(DIRECTION)
Copy out the listing below, substituting "screen capture" for each "screenshot" and keeping every other word the same.

Element lookup records:
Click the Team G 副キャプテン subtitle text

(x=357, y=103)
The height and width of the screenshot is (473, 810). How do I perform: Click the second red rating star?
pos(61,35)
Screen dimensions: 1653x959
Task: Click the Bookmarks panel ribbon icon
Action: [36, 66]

(ANSWER TO THE EXERCISE)
Click the Team G 副キャプテン subtitle text

(x=357, y=103)
The height and width of the screen capture is (473, 810). How do I perform: Click the second red rating star?
pos(61,35)
Screen dimensions: 1653x959
Task: Click the Bookmarks panel ribbon icon
Action: [36, 66]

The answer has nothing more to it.